We’ve grabbed the popcorn and watched The New York Times’ resident food snob, Mark Bittman, pick through the fallout from the failure of three ballot measures that would have advanced his anti-food-freedom agenda in California, but an op-ed published by the Daily Caller has brought our attention back to the campaign itself. Henry Miller, a fellow at Stanford University’s Hoover Institution and former director of the Food and Drug Administration’s Office of Biotechnology, opposed biotech-labeling measure Proposition 37, and Bittman attacked him personally — and apparently falsely — in his column.

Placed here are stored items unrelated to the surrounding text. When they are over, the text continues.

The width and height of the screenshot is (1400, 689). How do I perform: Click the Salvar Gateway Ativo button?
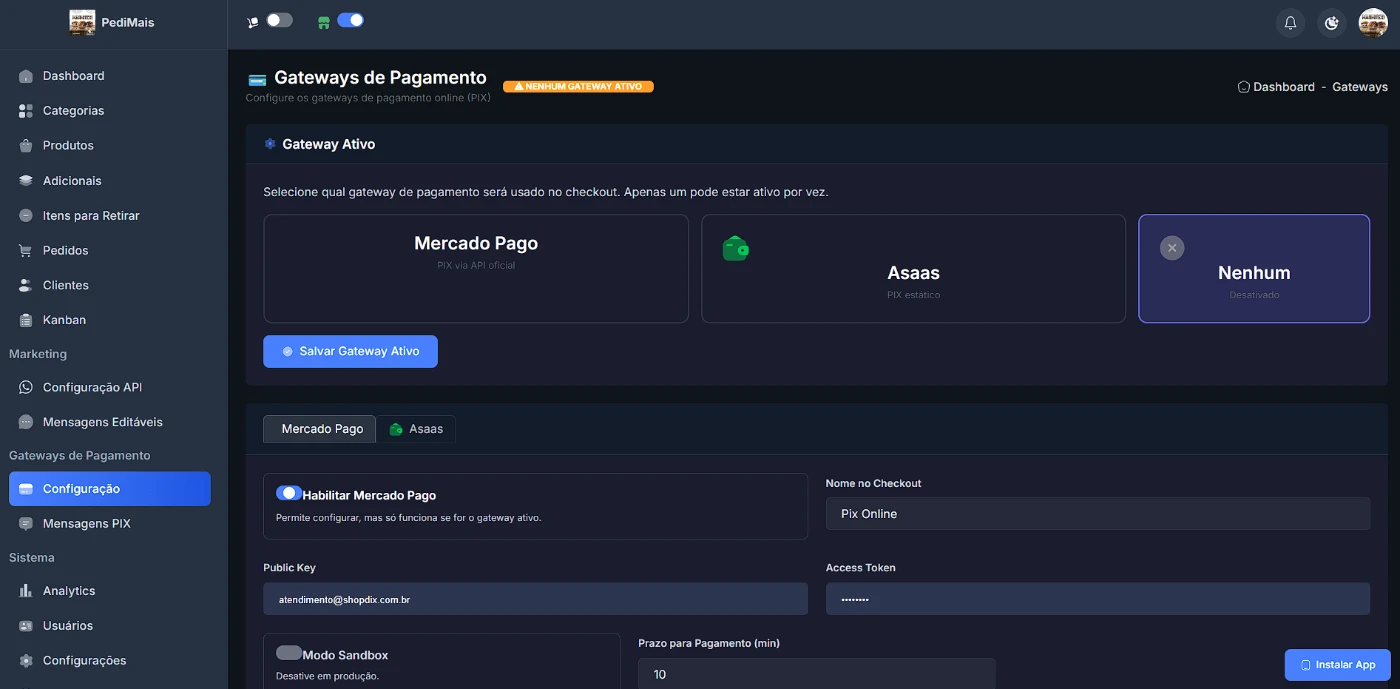350,352
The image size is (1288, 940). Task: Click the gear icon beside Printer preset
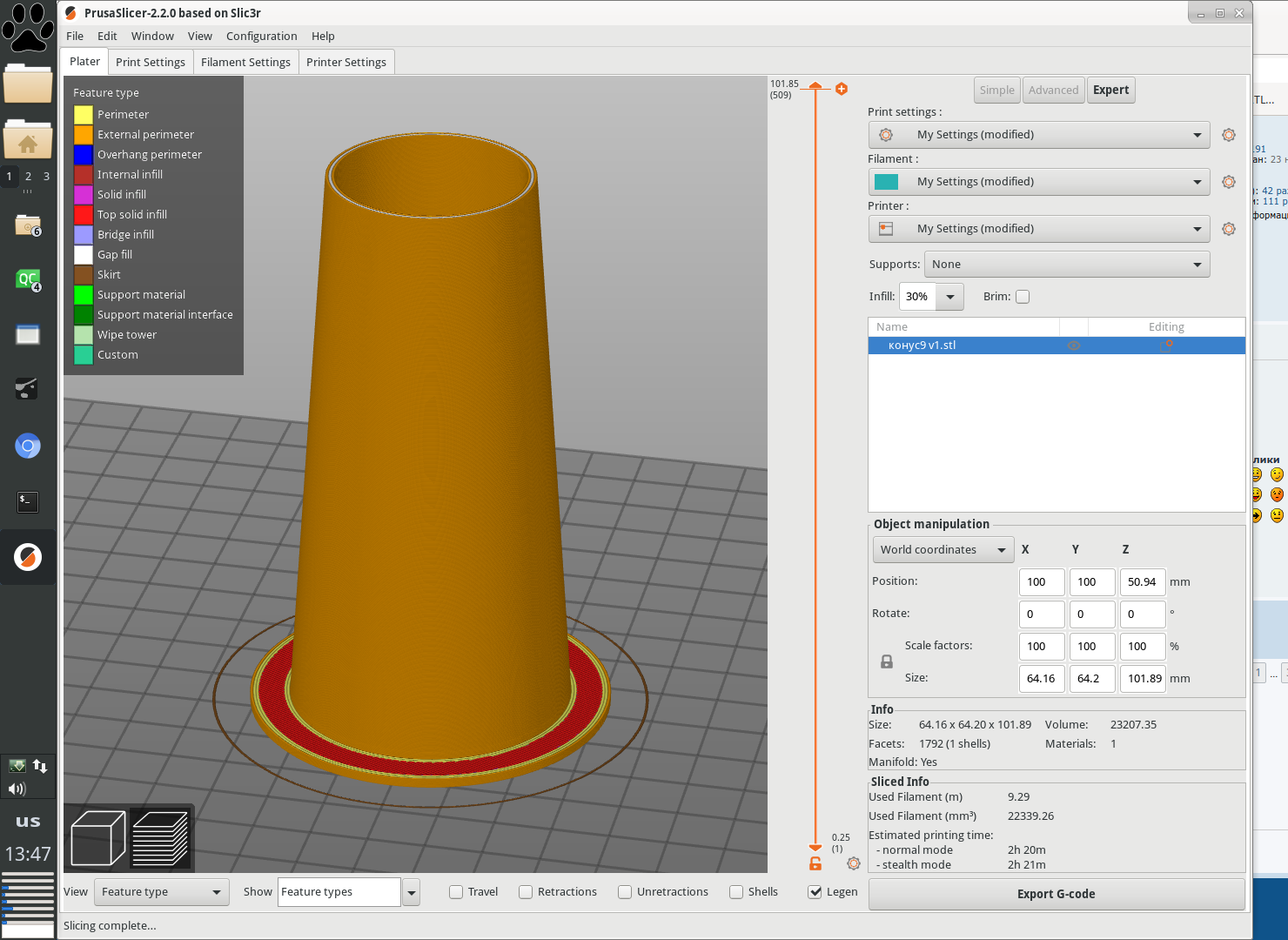pos(1228,229)
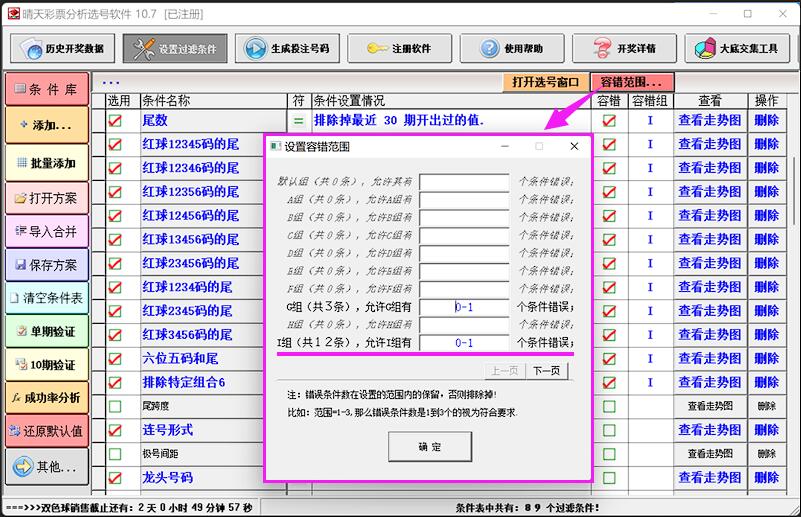Click the 条件库 sidebar tab
The height and width of the screenshot is (517, 801).
coord(46,90)
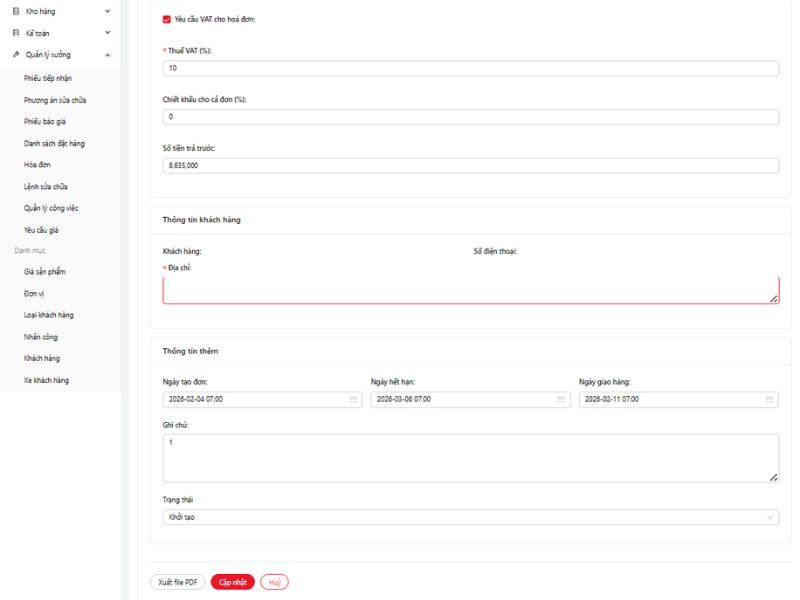
Task: Open the Trạng thái dropdown
Action: tap(470, 517)
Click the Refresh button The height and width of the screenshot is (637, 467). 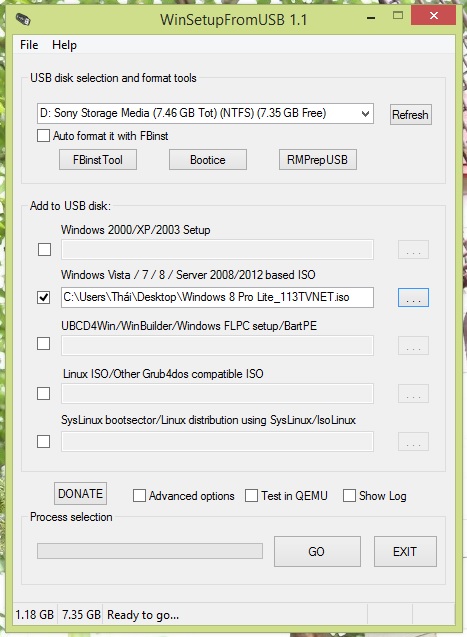(x=411, y=115)
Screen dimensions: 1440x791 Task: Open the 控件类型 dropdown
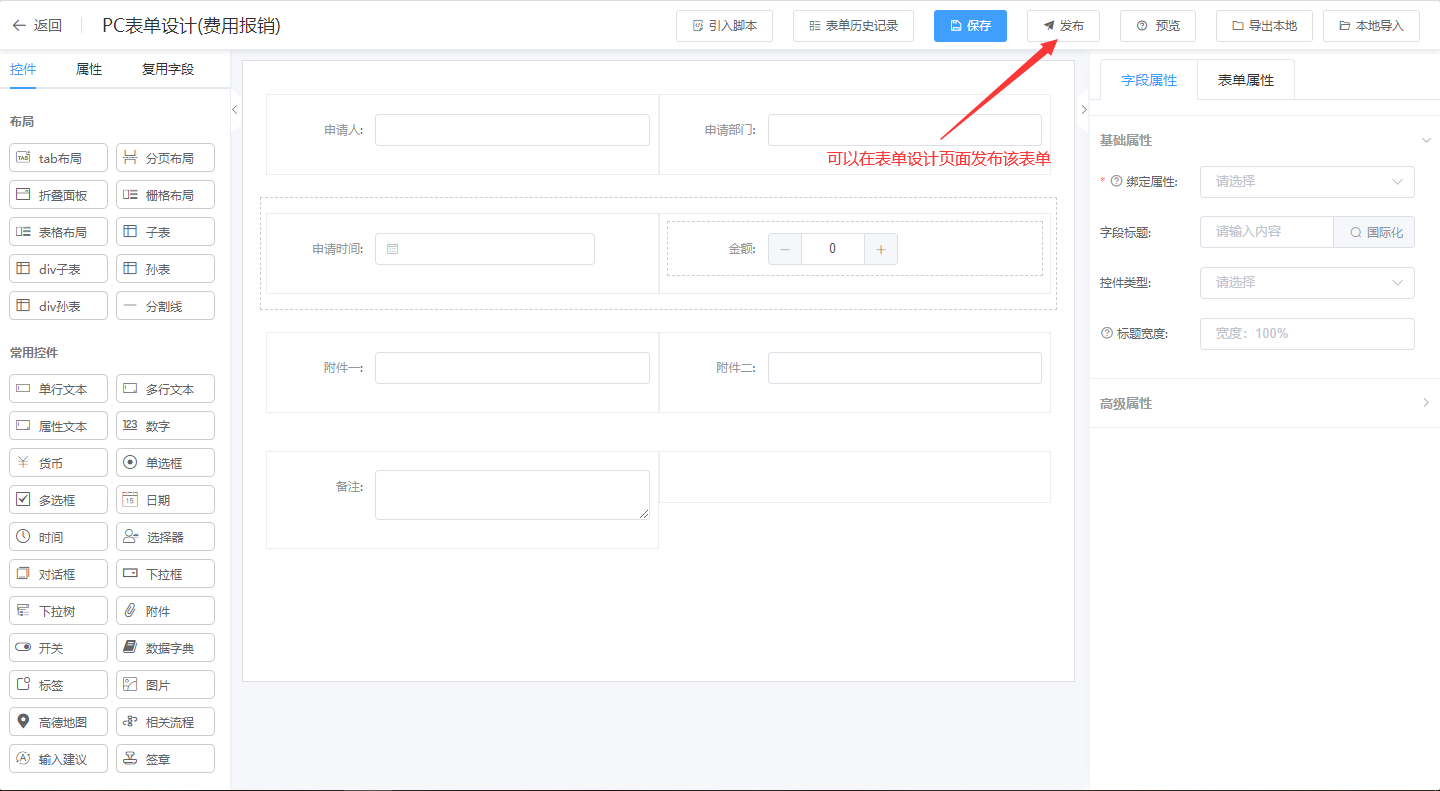[x=1306, y=283]
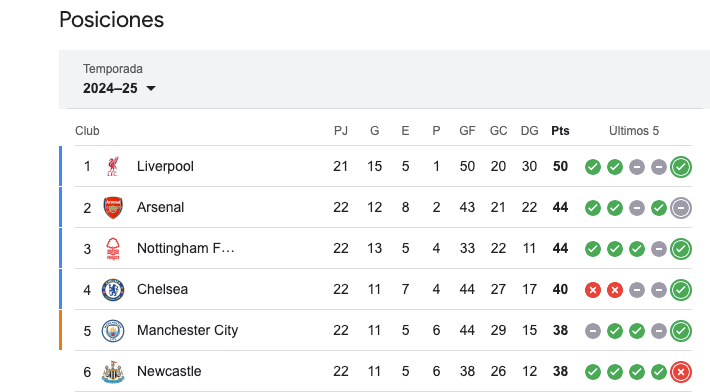Image resolution: width=710 pixels, height=392 pixels.
Task: Click Chelsea's latest win result icon
Action: (x=681, y=290)
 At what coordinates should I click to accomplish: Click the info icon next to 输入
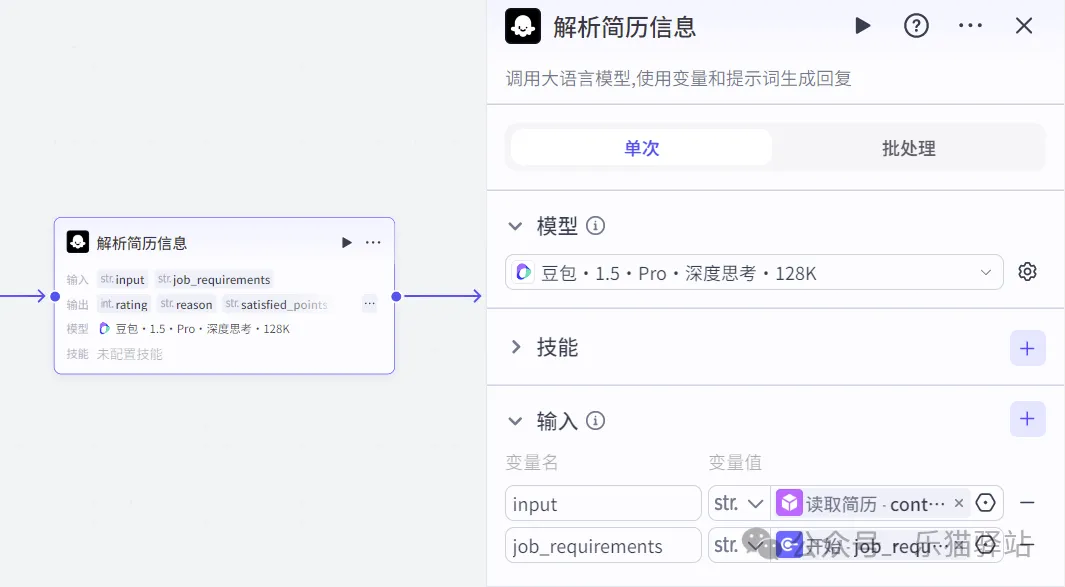coord(596,421)
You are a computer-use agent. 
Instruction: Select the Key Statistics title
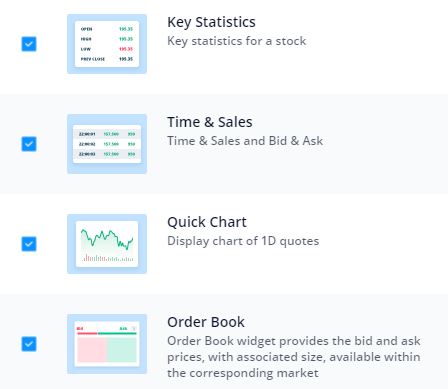click(x=211, y=22)
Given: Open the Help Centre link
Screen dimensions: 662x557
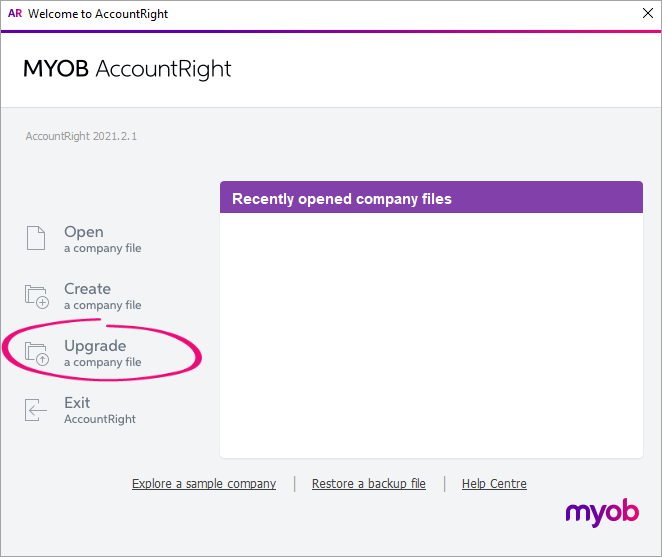Looking at the screenshot, I should pos(494,484).
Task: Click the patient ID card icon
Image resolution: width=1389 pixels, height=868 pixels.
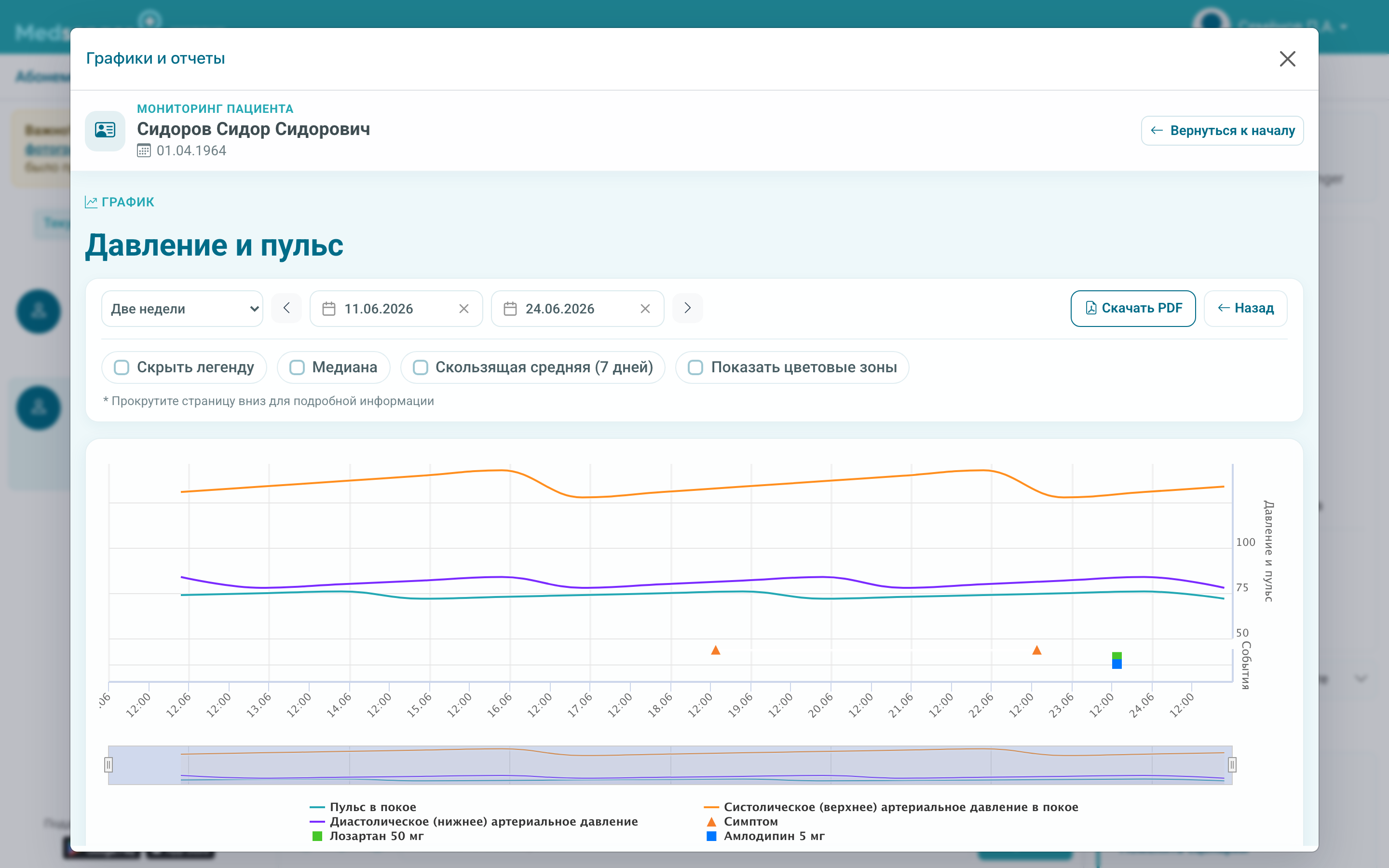Action: 105,130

We won’t feign surprise that Bittman was sloppy in his personal attacks, as Miller explains. More interesting to us were Bittman’s errors on science. According to Miller, GM crops can have fewer mycotoxins—harmful fungal secretions— than conventional crops, improving human and livestock health; reduce prices of staple crops, improving food security; and reduce the amount of carbon emissions required to cultivate a given amount of food. Perhaps these reasons and others might have motivated every major daily newspaper in California to balk at Prop 37. Or, you know, you could just choose to believe Bittman’s presumed vast conspiracy of shadowy moneymen.

Of course, this isn’t the first time Bittman has let himself get ahead of the facts in pursuit of a fever dream. Recall that earlier this year the columnist with a fancy for cheese took on the medical establishment’s conspiracy of Big Doctor, Big Pharma, Big Hay, and Big Cow with a scathing expose on how evil dairy products are. Never mind that Bittman’s “evidence” was anecdotal stories from the last refuge of bankrupted Nigerian royalty and incoherent yelling — that is, e-mailers and Internet commenters. His fight against food must advance on all fronts.

Facts have also been Bittman’s foe when he said that the Northeast could become its own breadbasket once again. Consider just one problem, the number of mouths to feed: New York State’s population has doubled, Connecticut’s has trebled, and New Jersey’s has increased four-fold since 1900. He’s wrong about the practicality of subsidizing or taxing individual items in the typical grocery store, which on average number nearly 40,000. He’s also wrong about the desirability of taxing soft drinks, which won’t fight obesity effectively. He’s wrong about the humaneness of raising pregnant pigs in individual maternity pens, which the American Veterinary Medical Association finds provide for animal welfare.

Indeed, it seems like we might be able to make a “food rule” — to borrow from Bittman’s fellow foodie Michael Pollan — out of all this. Put simply: If Bittman takes a position on a food issue, take the other. You’ll probably be on the right side.